Wilful ignorance; or, why debate is often useless

So today I quote-tweeted a thread on why anti-racist people like me don’t bother debating Nazis (full thread here) and I particularly focused on this:

I’m home now so I’m just going to elaborate a little on it – particularly as this is still a sticking point with many of my friends and acquaintances.

I – and many others like me over the years – have TRIED the debate route, over and over again.

This is because we want to desperately hold on to the hope that people will recognise truth when they see it; that if we manage to present *this fact* or *that scenario* in the right way, they will suddenly realise that blackface is racist/Muslims aren’t terrorists/women are people etcetera etcetera.

Spoiler alert: they don’t, ever. For them to listen, really listen to you, they have to be willing to be wrong. That is a very very difficult thing to accept.

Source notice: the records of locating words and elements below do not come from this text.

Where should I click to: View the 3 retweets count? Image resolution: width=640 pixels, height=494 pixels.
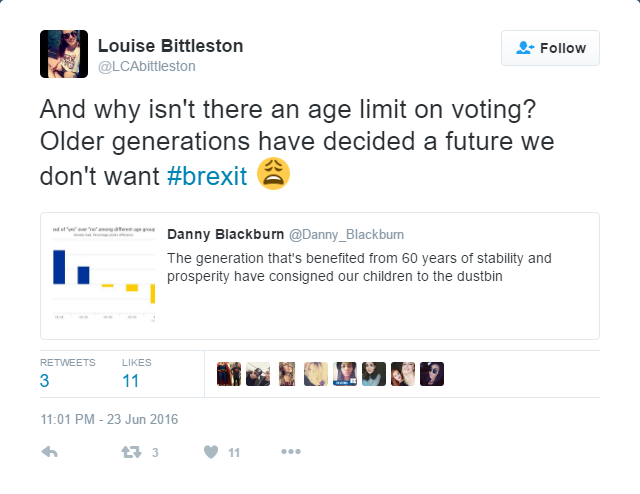point(44,381)
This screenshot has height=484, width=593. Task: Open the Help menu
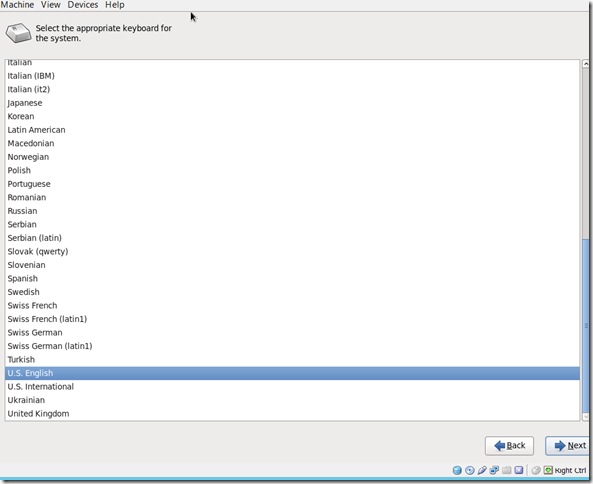(x=115, y=5)
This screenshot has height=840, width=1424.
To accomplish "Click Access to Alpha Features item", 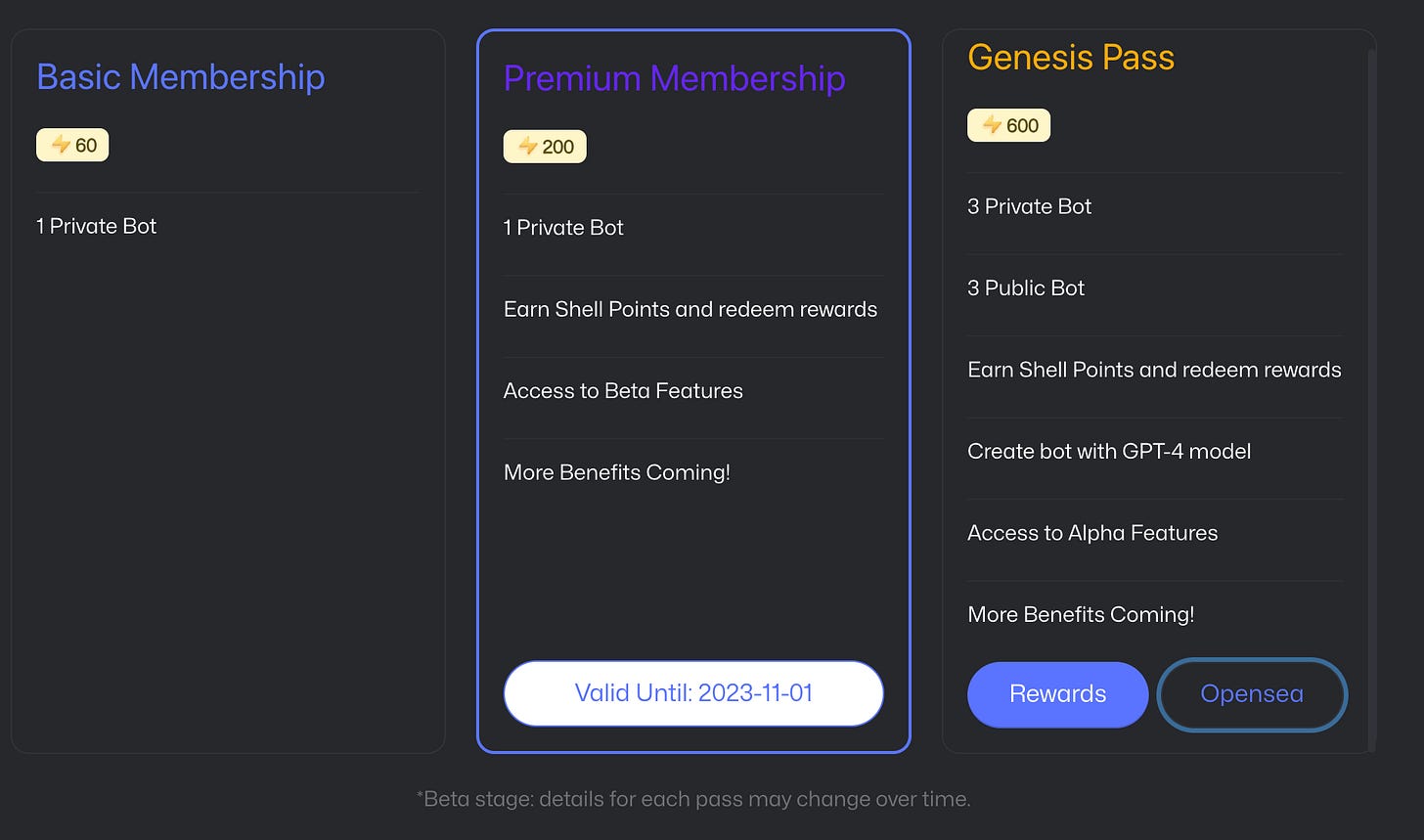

This is especially true if it’s in a public forum, like the internet. They have their pride to think of; plus, for a lot of people, their kneejerk reaction to being criticised for anything is to become defensive rather than listen.

Not just that, but they don’t actually care about the truth. Most people care about what makes them feel better and what is easier to believe for their peace of mind.

Consider these two statements:

“Maybe I’m being racist” vs “This person is misinterpreting my words!”

Which is preferable? You know the answer.

So I don’t get involved now. At this stage, I can predict every single talking point – and the fact that everyone thinks their “reasoning” is absolutely original is also very irritating.

If you want to continue attempting to convince people (not out-and-out Nazis) through rational discussion, I absolutely understand that and wish you the best of luck. But I advise you to look out for one or more of the following tactics, because they’ll give you an idea of whether you’re wasting your time or not.

– I haven’t seen any evidence of it, therefore it doesn’t exist

They will ignore or attempt to discredit any evidence you provide, or request more and more and more until you’re exhausted. This is usually used by white male university students who think they’re very clever. Extra points if they’re studying philosophy.

– You’re biased because you have x characteristic

One very memorable instance of this I had was a BNP supporter saying that of course I thought that way because my surname sounds like “Gold”, which is a Jewish-sounding surname, and therefore I was guaranteed to be a leftie.
It can be anything, though; maybe you went to university or have been known to date different races or live somewhere else.
Remember – they can never be biased for any of these reasons!

– You’re being angry/emotional

This has been discussed a lot elsewhere on the web, particularly in regards to feminism. I’ll just note that this is a form of deflection – the person you’re talking to is probably feeling emotional (mostly angry, I find) and so they’re accusing you of it instead.

– What about this and this and this and this and this and…

They will fling hypothetical after hypothetical at you and not respond to any of your explanations apart from asking more questions. This is just to waste your time and get you away from your main point.

– If you say x, then what about thing-not-at-all-similar-to-x

Typical escalation to absurdity. A common example would be conversations on gay marriage – “if two men can marry, what about a man and his dog?!”
Don’t bother responding to the ridiculous suggestion.

– You hate me/you’re doing this to hurt me/you’re making me look bad/you’re trying to control me!

An example a friend gave me recently was when they were talking about the lack of POC in film awards, and somehow the person they were talking to ended up saying “You’re telling me what to think!”
Another example would be saying gently to someone “I don’t think all Muslims are terrorists. How come you do?” and then they say “OH SO YOU’RE CALLING ME RACIST NOW?!”
They do this in order to paint themselves as a victim, make you justify yourself, and (again) distract you from what you were originally trying to talk about.

If you do want to enter into these conversations, I recommend asking them first: “Is there anything I could say or any evidence I could provide that would change your mind?”

If they say yes, ask for specifics, and then provide them. If they continue to disagree, then disengage. They weren’t being honest with you and they won’t be honest in any further discussion.

If they say no, disengage instead of taking it as a challenge. You’ll only exhaust yourself. There’s no point in debate if one side isn’t in good faith (even if they don’t know it).

That’s all from me. On a personal note, I’m still working on poems, so you can expect another one of those in a few days.